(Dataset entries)
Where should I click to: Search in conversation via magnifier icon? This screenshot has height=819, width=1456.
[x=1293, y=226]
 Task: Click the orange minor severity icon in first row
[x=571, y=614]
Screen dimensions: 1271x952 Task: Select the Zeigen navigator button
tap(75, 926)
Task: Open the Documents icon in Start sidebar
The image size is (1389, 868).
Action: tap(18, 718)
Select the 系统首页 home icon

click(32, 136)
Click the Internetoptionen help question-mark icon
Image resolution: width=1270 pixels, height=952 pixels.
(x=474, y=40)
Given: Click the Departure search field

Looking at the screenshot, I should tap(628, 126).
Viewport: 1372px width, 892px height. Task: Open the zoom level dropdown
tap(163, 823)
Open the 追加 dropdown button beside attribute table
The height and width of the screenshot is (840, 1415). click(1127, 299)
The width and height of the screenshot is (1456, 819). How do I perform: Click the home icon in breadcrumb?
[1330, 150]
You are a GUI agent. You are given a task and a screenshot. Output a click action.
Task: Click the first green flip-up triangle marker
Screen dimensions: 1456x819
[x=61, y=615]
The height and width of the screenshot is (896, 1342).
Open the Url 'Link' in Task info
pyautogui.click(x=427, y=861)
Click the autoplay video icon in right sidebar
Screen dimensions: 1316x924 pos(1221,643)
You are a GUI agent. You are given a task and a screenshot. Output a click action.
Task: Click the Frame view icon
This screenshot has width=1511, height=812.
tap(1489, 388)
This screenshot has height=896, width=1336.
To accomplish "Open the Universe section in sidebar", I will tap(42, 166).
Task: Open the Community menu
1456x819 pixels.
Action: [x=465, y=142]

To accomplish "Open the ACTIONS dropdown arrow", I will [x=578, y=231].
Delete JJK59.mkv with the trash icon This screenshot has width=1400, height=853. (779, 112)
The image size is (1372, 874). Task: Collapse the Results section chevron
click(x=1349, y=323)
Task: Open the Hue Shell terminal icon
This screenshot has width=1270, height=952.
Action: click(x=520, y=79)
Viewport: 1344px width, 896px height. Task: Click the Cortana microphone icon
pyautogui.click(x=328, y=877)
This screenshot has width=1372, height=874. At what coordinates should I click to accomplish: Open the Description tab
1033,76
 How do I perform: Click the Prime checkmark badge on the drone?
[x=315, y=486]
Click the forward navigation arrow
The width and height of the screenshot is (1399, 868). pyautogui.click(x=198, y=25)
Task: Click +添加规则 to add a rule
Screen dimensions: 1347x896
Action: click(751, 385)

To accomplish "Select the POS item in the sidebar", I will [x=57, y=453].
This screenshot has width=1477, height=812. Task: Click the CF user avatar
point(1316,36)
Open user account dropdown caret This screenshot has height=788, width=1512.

What needs to be done:
Each entry above needs to be returned exactly as written.

Exercise answer:
Where should I click to: Search in conversation via magnifier icon? This screenshot has height=819, width=1456.
[x=1293, y=226]
 Task: Click the orange minor severity icon in first row
[x=571, y=614]
Screen dimensions: 1271x952 Task: Select the Zeigen navigator button
tap(75, 926)
Task: Open the Documents icon in Start sidebar
The image size is (1389, 868).
Action: tap(18, 718)
Select the 系统首页 home icon

click(32, 136)
Click the Internetoptionen help question-mark icon
Image resolution: width=1270 pixels, height=952 pixels.
(x=474, y=40)
Given: Click the Departure search field

Looking at the screenshot, I should tap(628, 126).
Viewport: 1372px width, 892px height. Task: Open the zoom level dropdown
tap(163, 823)
Open the 追加 dropdown button beside attribute table
The height and width of the screenshot is (840, 1415). click(1127, 299)
The width and height of the screenshot is (1456, 819). How do I perform: Click the home icon in breadcrumb?
[1330, 150]
You are a GUI agent. You are given a task and a screenshot. Output a click action.
Task: Click the first green flip-up triangle marker
Screen dimensions: 1456x819
[x=61, y=615]
The height and width of the screenshot is (896, 1342).
Open the Url 'Link' in Task info
pyautogui.click(x=427, y=861)
Click the autoplay video icon in right sidebar
Screen dimensions: 1316x924 pos(1221,643)
You are a GUI agent. You are given a task and a screenshot. Output a click action.
Task: Click the Frame view icon
This screenshot has width=1511, height=812.
tap(1489, 388)
This screenshot has height=896, width=1336.
To accomplish "Open the Universe section in sidebar", I will tap(42, 166).
Task: Open the Community menu
1456x819 pixels.
Action: [x=465, y=142]

To accomplish "Open the ACTIONS dropdown arrow", I will [x=578, y=231].
Delete JJK59.mkv with the trash icon This screenshot has width=1400, height=853. (779, 112)
The image size is (1372, 874). Task: Collapse the Results section chevron
click(x=1349, y=323)
Task: Open the Hue Shell terminal icon
This screenshot has width=1270, height=952.
Action: click(x=520, y=79)
Viewport: 1344px width, 896px height. Task: Click the Cortana microphone icon
pyautogui.click(x=328, y=877)
This screenshot has width=1372, height=874. At what coordinates should I click to accomplish: Open the Description tab
1033,76
 How do I perform: Click the Prime checkmark badge on the drone?
[x=315, y=486]
Click the forward navigation arrow
The width and height of the screenshot is (1399, 868). pyautogui.click(x=198, y=25)
Task: Click +添加规则 to add a rule
Screen dimensions: 1347x896
Action: click(751, 385)

To accomplish "Select the POS item in the sidebar", I will [x=57, y=453].
This screenshot has width=1477, height=812. Task: Click the CF user avatar
point(1316,36)
Open user account dropdown caret This screenshot has height=788, width=1512.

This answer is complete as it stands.